§ 読解用抜粋:
地域で愛されるブランディング事例

(石川県金沢市)株式会社 四十萬谷本舗様
金沢の自然と歴史が育んだ風土の美意識

加賀百万石前田家のお膝元、石川県金沢市。街のいたるところで今なお残る城下町の風情を感じられるのが魅力です。

金沢の四季はそれぞれ美しいですが、特に冬の光景は金沢ならではの美しさがあります。屋敷の塀や庭の木々を雪から守る「雪囲い」や「雪吊り」の造形は、金沢の自然と歴史が織りなす風土の中で育まれた、生活の知恵と美意識の賜物です

上は雪囲いが施された武家屋敷の塀、下は武家屋敷の庭に咲く寒椿

昔から大事にされているものが、観光用や観賞用ではなく、今の生活の中に根付いているというのが金沢らしさのような気がします。お茶やお花をされている方もとても多いそうで、日々の暮らしに昔から受け継がれる美意識が当たり前のように染み込んでいる風土。それは金沢の食文化でも感じることができます。

旧加賀藩領内に残る伝統食「かぶら寿し」の謎

文豪・室生犀星が「美しき川は流れたり」と詠んだ犀川。その西側の扇状地にある泉野に、金沢の伝統食「かぶら寿し」の老舗、四十萬谷(しじまや)本舗様があります。

かぶら寿しとは、塩漬けしたかぶの間に塩漬けしたぶりを挟み、米糀で漬け込んで発酵させたもの。いわゆる酢飯を使った「お寿司」ではなく、魚を塩と米飯で乳酸発酵させた「なれずし」の一種です。

かぶら寿しの漬け込み風景。ぶりを挟んだかぶを、米糀に漬け、彩ににんじんの千切りを散らしていく。

金沢以外ではなかなか出会えない名物。詳しいお話を、株式会社四十萬谷本舗の専務取締役、四十万谷(しじまや)正和さんにお伺いしました。

他の都道府県にいると、かぶら寿しに出会う機会がなかなかありませんでした。これは金沢ならではの伝統食なんですね。

「主に食べられているのが旧加賀藩領内で、石川県と富山県の西側の一部だと言われています。かぶら寿しの起源は諸説あって、『江戸からあったんだ』という方もあれば 『ルーツは江戸時代にあるが、今の形になったのは明治からだ』という方もいらっしゃいます」

江戸時代にはあったとされていますが、今の形であったのかは明確ではないそうです。ただ、当時はぶりが庶民には普段手の届かない高級魚で、糀もお米に手間をかけて作るとても高価なもの。恐らく庶民の普段の食べ物というより、おめでたい席や位の高い方が召し上がるものだったのではと考えられています。

なぜ、かぶにぶりを挟み、さらに糀に漬け込むという、お金も手間もかかることをしたのでしょうね。

§ データ内容:
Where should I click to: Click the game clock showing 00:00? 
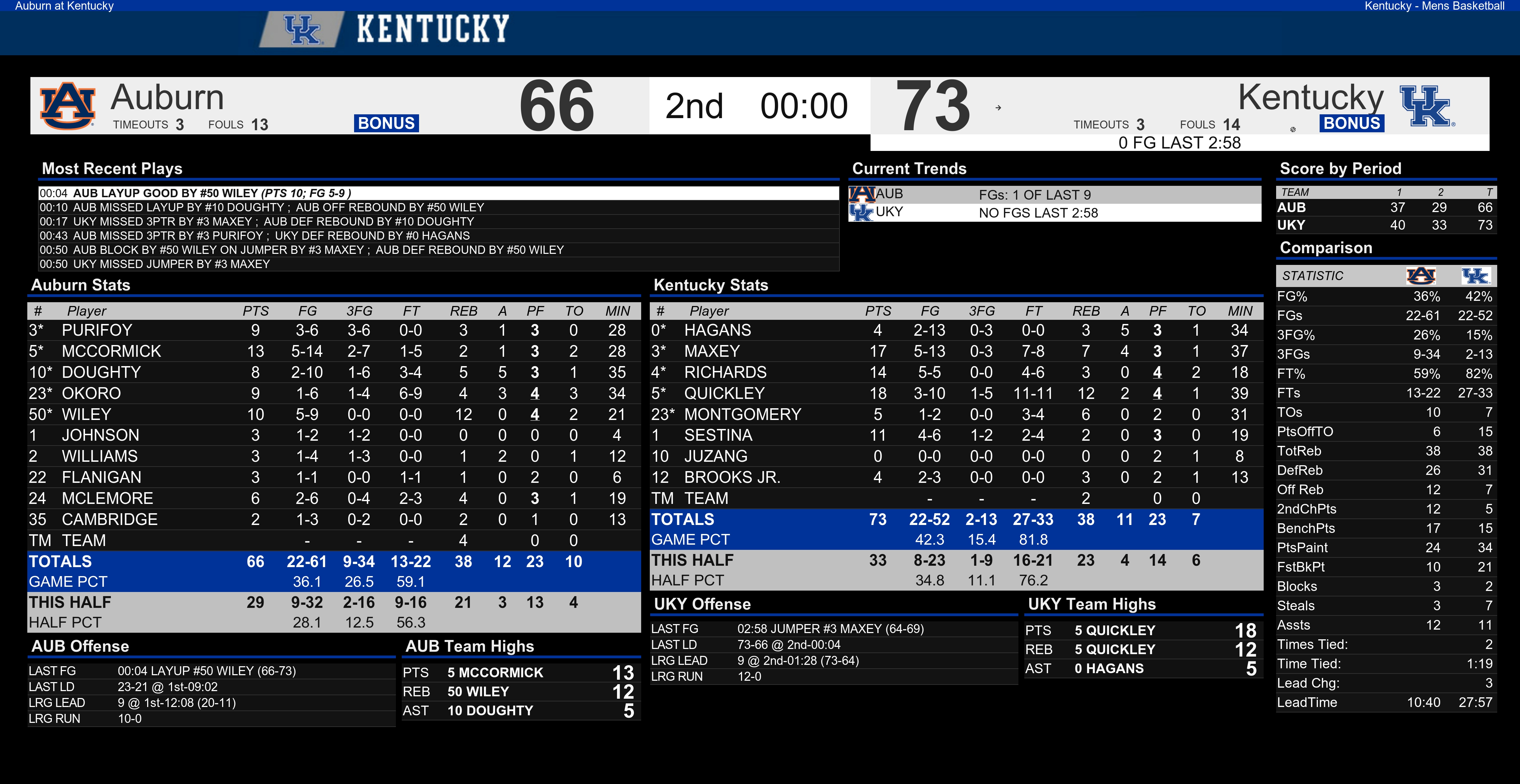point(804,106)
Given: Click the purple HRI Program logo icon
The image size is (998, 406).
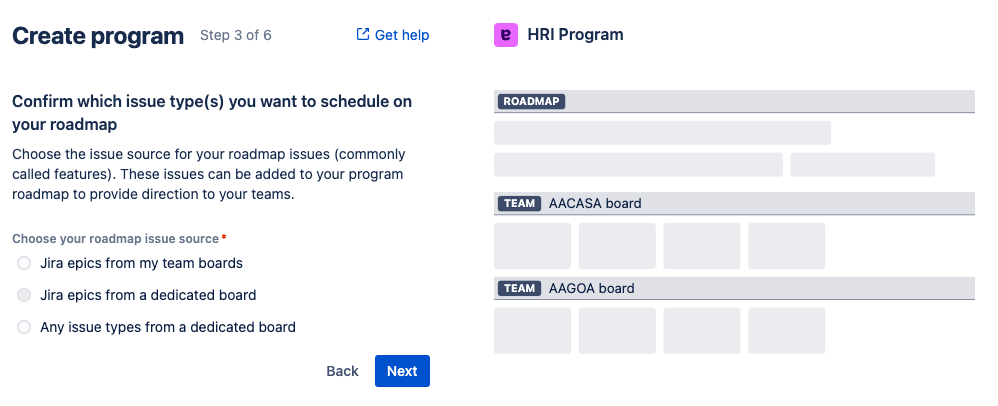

§ 作業課題:
1 > かぶら寿しの記事のうち、「かぶら寿しとは、塩漬けしたか」と「という方もいらっしゃいます」」の間を両端も含めて書き直し、「米糀」を「米麹」に改めた形で示してください。
2 > かぶら寿しの記事によると、かぶら寿しが主に食べられているのはどの地域だと言われていますか。

§ 課題別解答:
1 >
かぶら寿しとは、塩漬けしたかぶの間に塩漬けしたぶりを挟み、米麹で漬け込んで発酵させたもの。いわゆる酢飯を使った「お寿司」ではなく、魚を塩と米飯で乳酸発酵させた「なれずし」の一種です。

かぶら寿しの漬け込み風景。ぶりを挟んだかぶを、米麹に漬け、彩ににんじんの千切りを散らしていく。

金沢以外ではなかなか出会えない名物。詳しいお話を、株式会社四十萬谷本舗の専務取締役、四十万谷(しじまや)正和さんにお伺いしました。

他の都道府県にいると、かぶら寿しに出会う機会がなかなかありませんでした。これは金沢ならではの伝統食なんですね。

「主に食べられているのが旧加賀藩領内で、石川県と富山県の西側の一部だと言われています。かぶら寿しの起源は諸説あって、『江戸からあったんだ』という方もあれば 『ルーツは江戸時代にあるが、今の形になったのは明治からだ』という方もいらっしゃいます」

2 > 旧加賀藩領内で、石川県と富山県の西側の一部です。